Closed cflamant closed 5 years ago
To provide a concrete example, this is the test case I implemented:
Play a note at speed 90 starting at 0.01 and ending at 0.05. This generates a "native" piano roll row of [0, 90, 90, 90, 90] at times corresponding to [0., 0.01, 0.02, 0.03, 0.04]
However, if the following time array is passed to get_piano_roll, times = [0., 0.005, 0.01, 0.015, 0.02, 0.025, 0.03, 0.035, 0.04, 0.045, 0.05, 0.055]
the original implementation raises: "RuntimeWarning: Mean of empty slice." "RuntimeWarning: invalid value encountered in double_scalars",
putting 'nan's in the outputted piano roll. The fix I propose remedies this issue so that given 'times' above, the interpolated piano roll is [0, 0, 90, 90, 90, 90, 90, 90, 90, 90, 0, 0], which is what one would intuitively expect from the operation.
My fix should not affect the working cases of the original implementation since it will only intervene when the slice operation would leave an empty list for np.mean().
Looks good, thank you! One small request and then we can merge it in.
Oops, I forgot about those print statements. I cleaned them up. Thanks!
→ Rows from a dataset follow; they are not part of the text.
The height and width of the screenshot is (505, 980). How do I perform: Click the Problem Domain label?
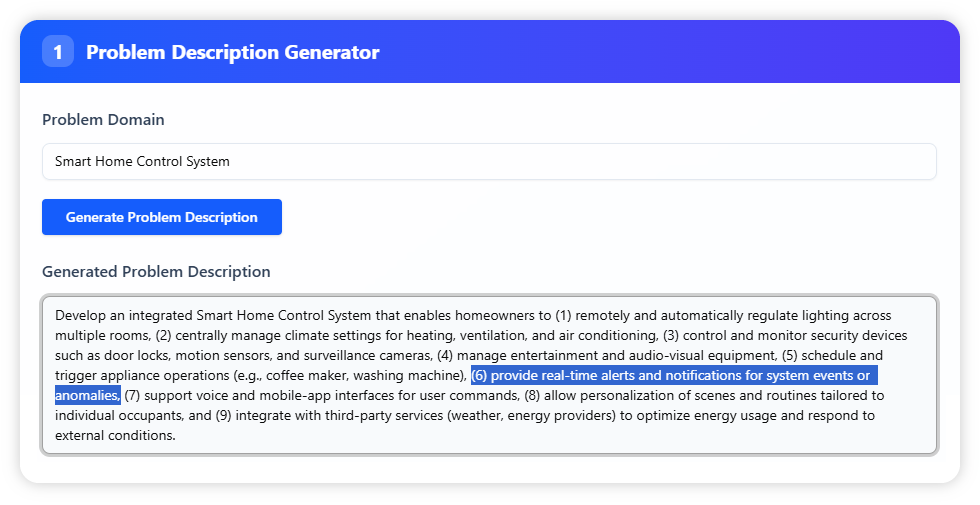[x=103, y=120]
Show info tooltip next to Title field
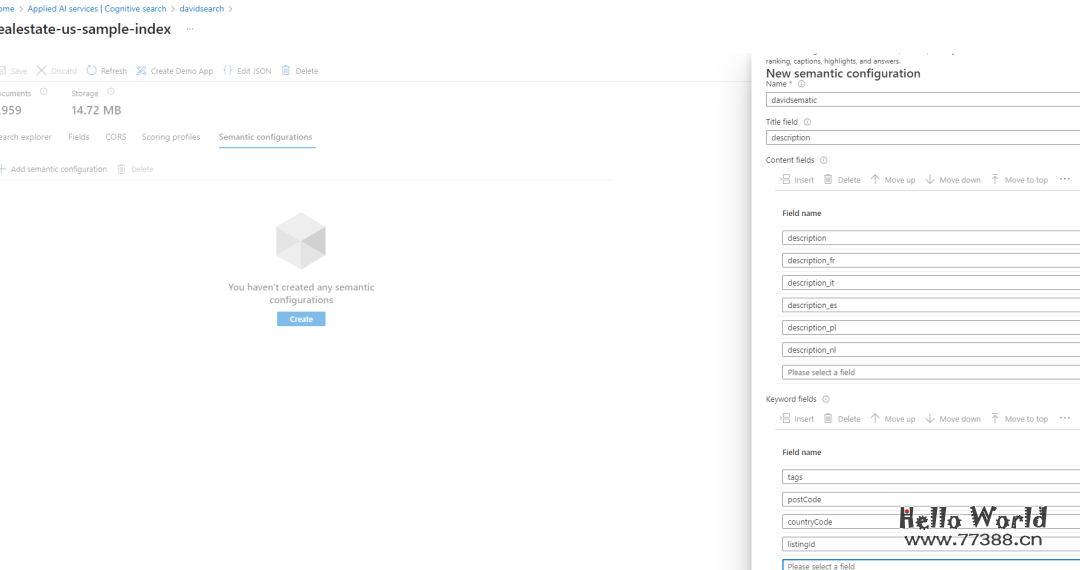 pos(808,122)
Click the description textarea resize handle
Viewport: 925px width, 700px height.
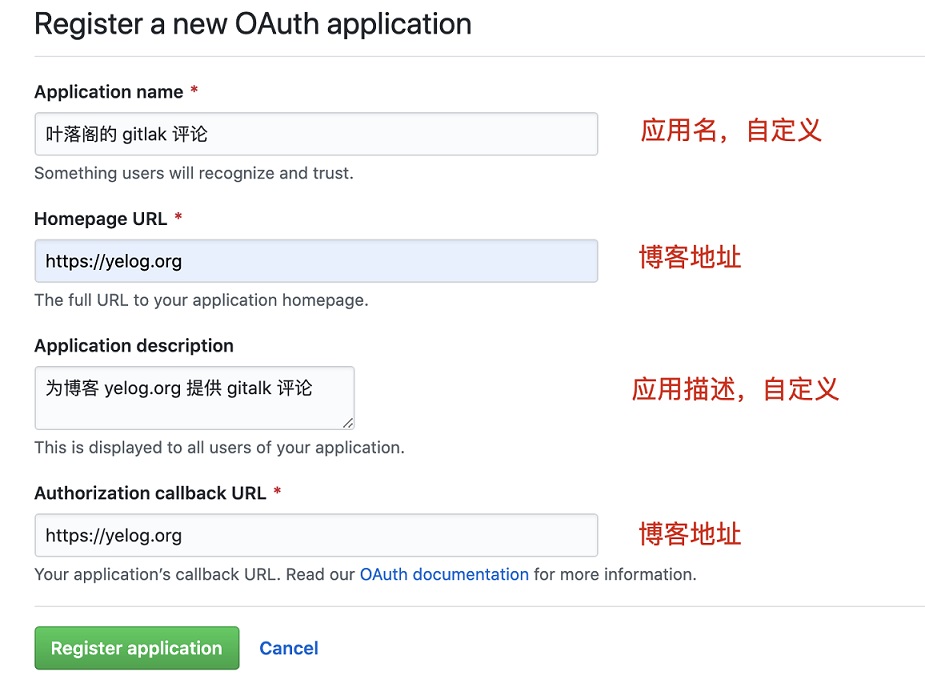tap(348, 423)
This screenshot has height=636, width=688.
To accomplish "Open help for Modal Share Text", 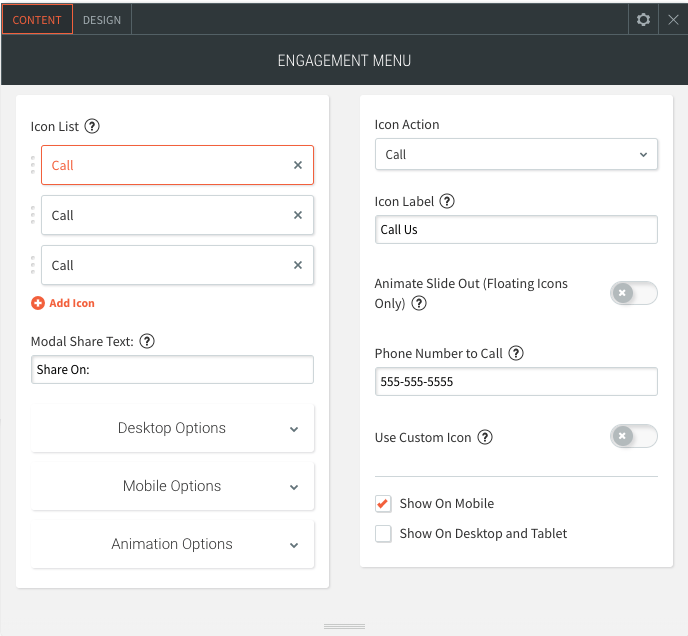I will pos(147,341).
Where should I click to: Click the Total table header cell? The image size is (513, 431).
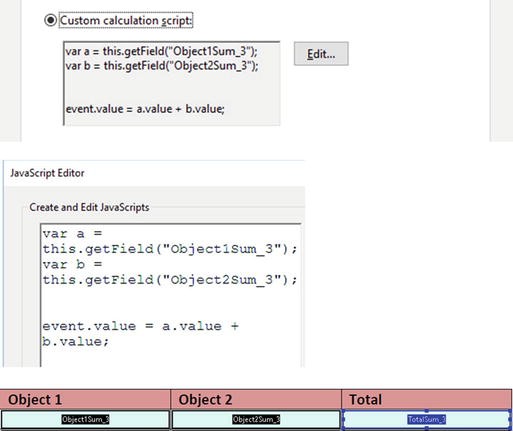click(x=427, y=399)
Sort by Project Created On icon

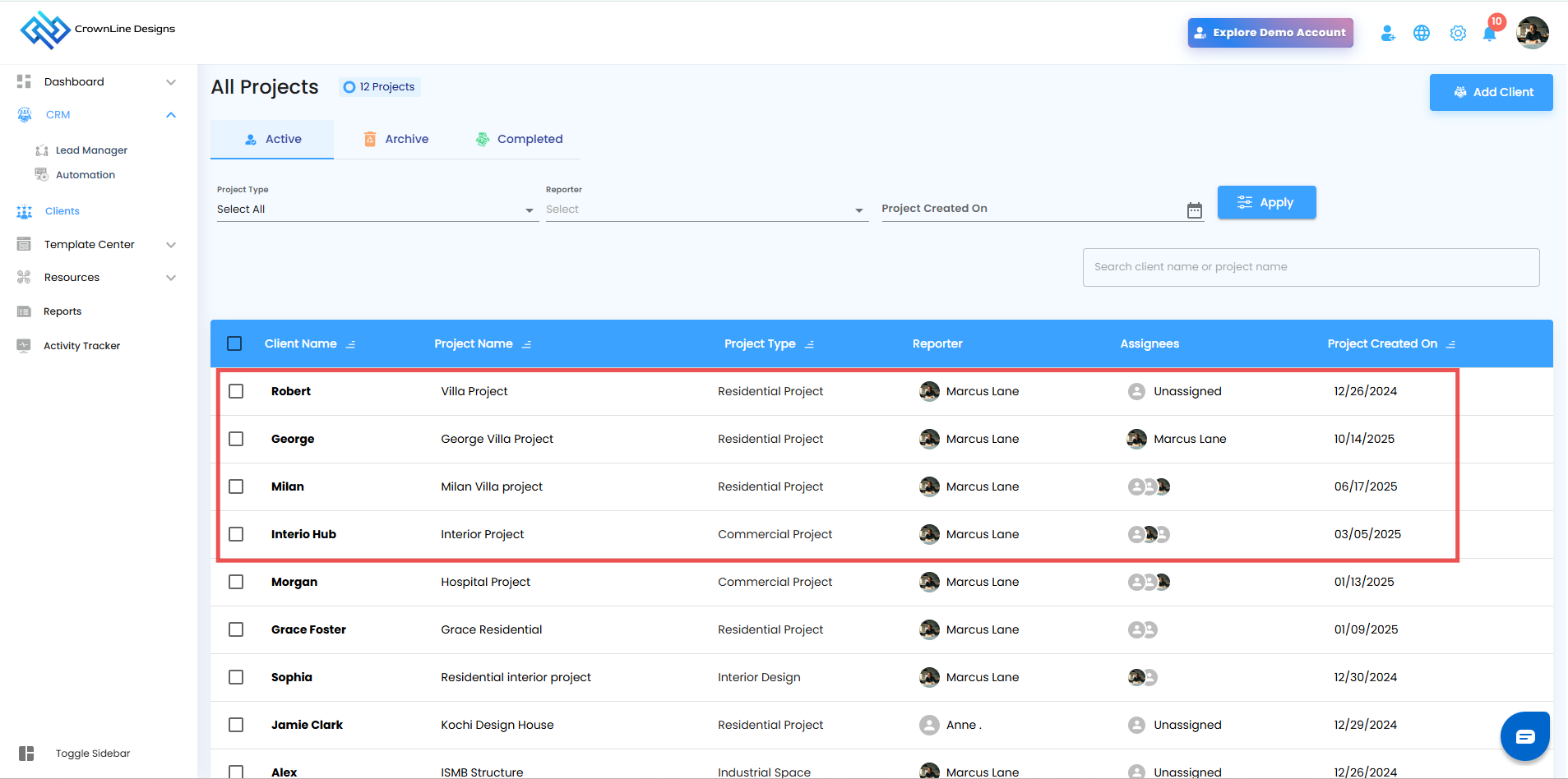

When supplying a time array to piano roll, if the time array exceeds the length of the "native" piano roll generated based on when the last note finishes, the mean of empty arrays is computed, resulting in warnings and populating the outputted piano roll with 'nan'. Similarly, if the time array has a greater sampling rate than the "native" piano roll, more empty arrays are generated, resulting in 'nan's when numpy.mean is computed.